And then, all of a sudden like something shot right outta thin air, the crazy (and oddly consistent) relative shows up with a grand entrance in a car that perfectly symbolizes the pure imagination of an entire decade and era of movies: the DeLorean DMC-12.

“Gotta get back in time!”

Huey Lewis and the News knows what that’s about.

Murray has always viewed his brother Marvin as a screw up, a chronically burdensome responsibility and, yes, a moron. Yet, during this Thanksgiving visit in 1980-something, Marvin promised it was different. Now working a “normal 9-5 job,” his future was assuredly looking brighter and smoother.

Did you know a triangle is the same shape as a pyramid?

A few mysteriously burning faces, an acknowledgement of basic geometry and a parking brake-less DeLorean DMC-12 on a hill later, the Goldbergs’ plus-1 was as unsettled as his car’s frame. Not even Beverly’s entertainingly deceitful promises to her fellow dinner companions in pursuit of her perfect Thanksgiving with a certain emphasis on the chef could have brought the harmony on the day she wanted it most.

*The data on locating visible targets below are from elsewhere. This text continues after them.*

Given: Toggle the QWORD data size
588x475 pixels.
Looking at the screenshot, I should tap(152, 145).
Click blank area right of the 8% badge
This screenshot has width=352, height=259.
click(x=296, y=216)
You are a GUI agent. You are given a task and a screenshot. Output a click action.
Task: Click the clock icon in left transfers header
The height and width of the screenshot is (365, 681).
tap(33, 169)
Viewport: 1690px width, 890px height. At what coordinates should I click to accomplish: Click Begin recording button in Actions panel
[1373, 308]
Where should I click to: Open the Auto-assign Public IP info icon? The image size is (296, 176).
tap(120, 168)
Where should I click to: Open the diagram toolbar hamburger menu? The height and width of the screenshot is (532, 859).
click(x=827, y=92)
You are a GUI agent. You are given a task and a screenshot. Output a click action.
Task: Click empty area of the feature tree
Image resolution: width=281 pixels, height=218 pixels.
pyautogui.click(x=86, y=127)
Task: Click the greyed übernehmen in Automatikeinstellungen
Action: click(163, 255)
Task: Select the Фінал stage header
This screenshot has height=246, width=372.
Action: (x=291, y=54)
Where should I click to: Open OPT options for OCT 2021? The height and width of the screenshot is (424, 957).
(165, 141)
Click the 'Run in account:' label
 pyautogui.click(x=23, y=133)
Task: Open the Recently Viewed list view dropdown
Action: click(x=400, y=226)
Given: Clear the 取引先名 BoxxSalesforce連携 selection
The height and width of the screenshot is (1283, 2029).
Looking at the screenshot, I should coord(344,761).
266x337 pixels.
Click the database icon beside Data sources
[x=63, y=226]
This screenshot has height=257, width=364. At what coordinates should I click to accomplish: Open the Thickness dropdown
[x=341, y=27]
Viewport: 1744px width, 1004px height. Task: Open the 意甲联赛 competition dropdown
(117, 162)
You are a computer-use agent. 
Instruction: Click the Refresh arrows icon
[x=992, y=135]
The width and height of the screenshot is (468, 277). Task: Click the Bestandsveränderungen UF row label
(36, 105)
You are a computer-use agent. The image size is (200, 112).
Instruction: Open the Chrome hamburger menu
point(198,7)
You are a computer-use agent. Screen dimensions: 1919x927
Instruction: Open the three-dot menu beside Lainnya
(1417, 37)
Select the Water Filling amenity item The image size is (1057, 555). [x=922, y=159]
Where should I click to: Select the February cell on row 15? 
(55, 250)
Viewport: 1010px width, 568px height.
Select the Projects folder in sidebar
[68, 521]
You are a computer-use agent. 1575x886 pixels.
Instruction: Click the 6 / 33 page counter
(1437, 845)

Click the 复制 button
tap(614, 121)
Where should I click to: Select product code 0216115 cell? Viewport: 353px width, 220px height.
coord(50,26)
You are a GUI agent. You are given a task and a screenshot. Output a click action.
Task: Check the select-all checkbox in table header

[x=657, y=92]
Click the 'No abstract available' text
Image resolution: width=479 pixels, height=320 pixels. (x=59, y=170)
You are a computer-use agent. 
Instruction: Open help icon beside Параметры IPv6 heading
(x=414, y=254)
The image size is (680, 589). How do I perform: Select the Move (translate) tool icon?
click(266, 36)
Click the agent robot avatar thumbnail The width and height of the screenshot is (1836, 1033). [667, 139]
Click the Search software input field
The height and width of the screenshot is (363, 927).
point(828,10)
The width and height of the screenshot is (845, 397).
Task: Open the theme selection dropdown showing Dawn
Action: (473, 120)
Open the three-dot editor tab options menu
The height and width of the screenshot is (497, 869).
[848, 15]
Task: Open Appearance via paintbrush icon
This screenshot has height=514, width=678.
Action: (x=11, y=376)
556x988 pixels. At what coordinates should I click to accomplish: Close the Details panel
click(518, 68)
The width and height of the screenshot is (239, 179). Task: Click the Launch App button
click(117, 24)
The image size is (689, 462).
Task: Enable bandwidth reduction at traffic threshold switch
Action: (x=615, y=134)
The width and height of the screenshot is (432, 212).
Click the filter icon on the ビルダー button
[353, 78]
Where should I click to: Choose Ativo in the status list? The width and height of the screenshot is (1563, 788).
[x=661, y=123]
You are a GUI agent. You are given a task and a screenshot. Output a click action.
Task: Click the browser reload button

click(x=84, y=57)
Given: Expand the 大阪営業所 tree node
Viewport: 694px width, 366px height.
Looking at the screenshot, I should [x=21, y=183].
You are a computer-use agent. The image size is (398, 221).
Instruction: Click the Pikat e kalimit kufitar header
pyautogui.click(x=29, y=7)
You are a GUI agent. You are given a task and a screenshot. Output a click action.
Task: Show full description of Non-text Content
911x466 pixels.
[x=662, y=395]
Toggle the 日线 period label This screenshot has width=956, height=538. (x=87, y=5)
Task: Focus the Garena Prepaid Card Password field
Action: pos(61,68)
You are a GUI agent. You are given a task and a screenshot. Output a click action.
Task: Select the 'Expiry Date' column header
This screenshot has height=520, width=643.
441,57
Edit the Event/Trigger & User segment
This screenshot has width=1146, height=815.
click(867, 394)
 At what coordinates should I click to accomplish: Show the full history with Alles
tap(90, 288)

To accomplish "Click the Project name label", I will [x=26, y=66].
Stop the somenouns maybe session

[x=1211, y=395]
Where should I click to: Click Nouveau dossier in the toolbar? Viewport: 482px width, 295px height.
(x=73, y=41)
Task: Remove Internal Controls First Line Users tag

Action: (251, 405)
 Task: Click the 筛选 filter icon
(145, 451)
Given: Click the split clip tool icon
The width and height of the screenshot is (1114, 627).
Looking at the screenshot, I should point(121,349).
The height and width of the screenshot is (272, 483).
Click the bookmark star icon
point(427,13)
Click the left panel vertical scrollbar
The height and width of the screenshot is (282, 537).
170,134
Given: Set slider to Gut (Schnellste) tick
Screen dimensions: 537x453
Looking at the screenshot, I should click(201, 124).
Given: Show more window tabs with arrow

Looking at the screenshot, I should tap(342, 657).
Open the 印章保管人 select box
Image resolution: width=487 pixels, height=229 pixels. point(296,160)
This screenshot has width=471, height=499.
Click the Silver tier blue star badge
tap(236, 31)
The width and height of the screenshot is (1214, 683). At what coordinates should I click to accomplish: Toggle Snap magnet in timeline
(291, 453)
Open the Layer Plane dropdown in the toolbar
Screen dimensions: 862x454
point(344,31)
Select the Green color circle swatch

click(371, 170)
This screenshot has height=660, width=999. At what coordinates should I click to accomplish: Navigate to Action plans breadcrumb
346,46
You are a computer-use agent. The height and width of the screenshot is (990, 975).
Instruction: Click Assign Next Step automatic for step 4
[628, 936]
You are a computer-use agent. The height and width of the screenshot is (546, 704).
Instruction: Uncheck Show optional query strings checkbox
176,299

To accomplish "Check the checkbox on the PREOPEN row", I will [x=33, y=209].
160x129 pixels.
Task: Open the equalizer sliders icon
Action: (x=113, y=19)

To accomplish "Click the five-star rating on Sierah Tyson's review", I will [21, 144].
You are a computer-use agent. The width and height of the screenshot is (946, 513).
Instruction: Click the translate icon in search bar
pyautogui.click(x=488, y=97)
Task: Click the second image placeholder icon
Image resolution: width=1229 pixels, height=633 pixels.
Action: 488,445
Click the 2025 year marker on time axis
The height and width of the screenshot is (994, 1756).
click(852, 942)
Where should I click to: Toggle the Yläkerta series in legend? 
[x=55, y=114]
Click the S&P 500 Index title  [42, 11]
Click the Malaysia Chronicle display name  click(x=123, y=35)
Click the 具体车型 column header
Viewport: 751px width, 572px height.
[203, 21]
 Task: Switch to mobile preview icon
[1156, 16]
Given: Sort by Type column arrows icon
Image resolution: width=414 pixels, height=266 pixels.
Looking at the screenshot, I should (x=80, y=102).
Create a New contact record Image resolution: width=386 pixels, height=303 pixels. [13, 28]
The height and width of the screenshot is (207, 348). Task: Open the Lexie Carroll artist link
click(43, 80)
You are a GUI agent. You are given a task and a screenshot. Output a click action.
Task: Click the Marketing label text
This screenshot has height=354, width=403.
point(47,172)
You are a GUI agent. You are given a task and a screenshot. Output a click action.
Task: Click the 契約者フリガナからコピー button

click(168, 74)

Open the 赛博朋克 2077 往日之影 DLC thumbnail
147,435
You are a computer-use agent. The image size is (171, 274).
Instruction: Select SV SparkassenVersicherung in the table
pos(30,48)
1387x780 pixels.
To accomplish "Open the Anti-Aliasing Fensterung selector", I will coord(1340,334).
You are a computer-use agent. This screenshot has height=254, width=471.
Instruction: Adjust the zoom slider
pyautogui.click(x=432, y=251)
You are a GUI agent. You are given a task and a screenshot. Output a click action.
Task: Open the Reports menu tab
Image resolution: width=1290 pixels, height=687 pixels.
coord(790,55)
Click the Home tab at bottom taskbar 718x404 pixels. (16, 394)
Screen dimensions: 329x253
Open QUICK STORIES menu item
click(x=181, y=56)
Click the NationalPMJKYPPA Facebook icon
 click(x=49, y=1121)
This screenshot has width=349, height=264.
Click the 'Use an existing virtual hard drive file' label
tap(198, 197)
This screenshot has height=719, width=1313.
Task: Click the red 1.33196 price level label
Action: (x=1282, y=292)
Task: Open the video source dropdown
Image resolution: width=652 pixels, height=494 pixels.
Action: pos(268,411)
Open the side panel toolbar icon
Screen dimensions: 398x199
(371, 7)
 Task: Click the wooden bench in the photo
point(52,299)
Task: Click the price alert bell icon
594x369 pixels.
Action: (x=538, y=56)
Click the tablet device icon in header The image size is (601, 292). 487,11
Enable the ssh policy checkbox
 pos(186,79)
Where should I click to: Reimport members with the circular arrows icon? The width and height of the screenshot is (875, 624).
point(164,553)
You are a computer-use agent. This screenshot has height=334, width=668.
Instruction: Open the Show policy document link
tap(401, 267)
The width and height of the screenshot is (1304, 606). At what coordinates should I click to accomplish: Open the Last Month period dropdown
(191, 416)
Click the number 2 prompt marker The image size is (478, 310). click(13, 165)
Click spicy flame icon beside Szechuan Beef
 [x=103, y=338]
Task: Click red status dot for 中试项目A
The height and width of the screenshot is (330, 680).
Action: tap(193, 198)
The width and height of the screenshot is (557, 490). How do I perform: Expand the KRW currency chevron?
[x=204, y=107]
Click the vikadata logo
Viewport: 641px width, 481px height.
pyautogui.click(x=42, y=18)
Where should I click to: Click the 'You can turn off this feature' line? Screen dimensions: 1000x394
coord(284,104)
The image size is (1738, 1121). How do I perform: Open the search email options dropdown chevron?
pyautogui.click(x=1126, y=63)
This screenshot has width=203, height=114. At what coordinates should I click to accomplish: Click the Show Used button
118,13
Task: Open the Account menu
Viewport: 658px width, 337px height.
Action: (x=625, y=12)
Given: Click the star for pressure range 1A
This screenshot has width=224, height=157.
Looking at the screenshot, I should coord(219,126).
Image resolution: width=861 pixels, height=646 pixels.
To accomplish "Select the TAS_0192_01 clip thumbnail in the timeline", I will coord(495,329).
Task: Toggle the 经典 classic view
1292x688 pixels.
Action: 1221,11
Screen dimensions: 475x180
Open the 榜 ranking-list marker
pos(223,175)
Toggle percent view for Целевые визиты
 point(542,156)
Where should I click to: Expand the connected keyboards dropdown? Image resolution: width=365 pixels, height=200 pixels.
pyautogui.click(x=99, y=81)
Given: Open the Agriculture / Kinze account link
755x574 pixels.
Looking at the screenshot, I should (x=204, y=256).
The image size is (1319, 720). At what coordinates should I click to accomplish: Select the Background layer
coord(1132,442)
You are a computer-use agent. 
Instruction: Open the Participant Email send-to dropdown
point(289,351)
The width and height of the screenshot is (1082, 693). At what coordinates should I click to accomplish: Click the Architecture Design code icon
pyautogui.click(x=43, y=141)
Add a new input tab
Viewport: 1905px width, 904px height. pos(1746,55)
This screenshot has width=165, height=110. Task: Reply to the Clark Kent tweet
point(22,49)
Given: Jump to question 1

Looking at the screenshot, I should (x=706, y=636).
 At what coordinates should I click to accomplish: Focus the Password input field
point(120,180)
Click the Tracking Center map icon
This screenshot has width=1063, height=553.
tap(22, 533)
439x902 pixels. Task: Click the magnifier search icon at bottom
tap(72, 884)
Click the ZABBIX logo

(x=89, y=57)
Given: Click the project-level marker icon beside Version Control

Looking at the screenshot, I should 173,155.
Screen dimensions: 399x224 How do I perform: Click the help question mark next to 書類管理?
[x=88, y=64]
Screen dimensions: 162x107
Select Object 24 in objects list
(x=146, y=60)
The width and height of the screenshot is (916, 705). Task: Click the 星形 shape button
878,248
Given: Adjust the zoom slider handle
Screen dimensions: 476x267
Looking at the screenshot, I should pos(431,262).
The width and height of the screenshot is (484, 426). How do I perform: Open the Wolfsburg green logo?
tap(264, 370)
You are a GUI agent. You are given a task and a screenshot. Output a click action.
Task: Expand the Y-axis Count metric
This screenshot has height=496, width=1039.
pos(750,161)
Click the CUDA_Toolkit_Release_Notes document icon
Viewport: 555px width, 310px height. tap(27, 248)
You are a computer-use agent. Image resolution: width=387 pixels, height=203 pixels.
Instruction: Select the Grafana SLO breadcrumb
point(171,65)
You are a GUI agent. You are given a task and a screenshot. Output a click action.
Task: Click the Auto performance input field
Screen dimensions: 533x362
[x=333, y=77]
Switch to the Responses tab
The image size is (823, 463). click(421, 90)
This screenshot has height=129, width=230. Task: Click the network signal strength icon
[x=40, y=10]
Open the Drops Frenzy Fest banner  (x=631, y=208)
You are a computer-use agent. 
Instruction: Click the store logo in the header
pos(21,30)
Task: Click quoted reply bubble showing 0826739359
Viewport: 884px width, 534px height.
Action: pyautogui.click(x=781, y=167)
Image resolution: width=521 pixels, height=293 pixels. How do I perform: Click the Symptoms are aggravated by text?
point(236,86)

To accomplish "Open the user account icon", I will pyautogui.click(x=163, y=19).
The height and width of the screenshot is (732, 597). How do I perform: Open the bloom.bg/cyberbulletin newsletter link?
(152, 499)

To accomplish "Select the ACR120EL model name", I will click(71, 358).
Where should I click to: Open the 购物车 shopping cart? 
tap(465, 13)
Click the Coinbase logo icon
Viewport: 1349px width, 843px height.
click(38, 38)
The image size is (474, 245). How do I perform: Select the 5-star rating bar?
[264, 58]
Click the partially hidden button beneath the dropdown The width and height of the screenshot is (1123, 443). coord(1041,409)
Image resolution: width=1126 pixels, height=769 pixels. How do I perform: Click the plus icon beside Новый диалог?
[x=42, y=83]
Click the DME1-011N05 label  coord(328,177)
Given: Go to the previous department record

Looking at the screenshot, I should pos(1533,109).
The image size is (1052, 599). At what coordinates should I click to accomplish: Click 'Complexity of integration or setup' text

No, it was going to take something much more powerful to change the dynamics of this disastrous day. In fact, it would take a curve ball.

In an act of sincere generosity sparked by a difficult, though necessary introspective, Marvin gave his big brother a small token of his lifelong appreciation for taking care of him when he was younger. It was a baseball. It was a memory. Perhaps most importantly, it was unexpected. Following this surprising gesture, Murray decided to bring his younger brother back into the future plans of his family’s Thanksgiving feast that evening.

What does a scheming in-law/uncle + a crazy grandfather + two battling brothers + a completely full of it (had already eaten turkey, stuffing and cranberry sauce next door) teenage daughter + a thankful husband and family to their relentlessly hard-working wife and mother = ?

It equates to virtually everyone’s family at Thanksgiving.

By the end of the special Thanksgiving episode, “The Goldbergs” had confirmed the acutely accurate and reliable holiday formula: 95% entertaining chaos and 5% peace, tranquility and love.

With a full season ordered for, “The Goldbergs,” it’s a safe bet that lots of “fanz digit.”

P.S. Adam’s right, Harrison Ford does rule!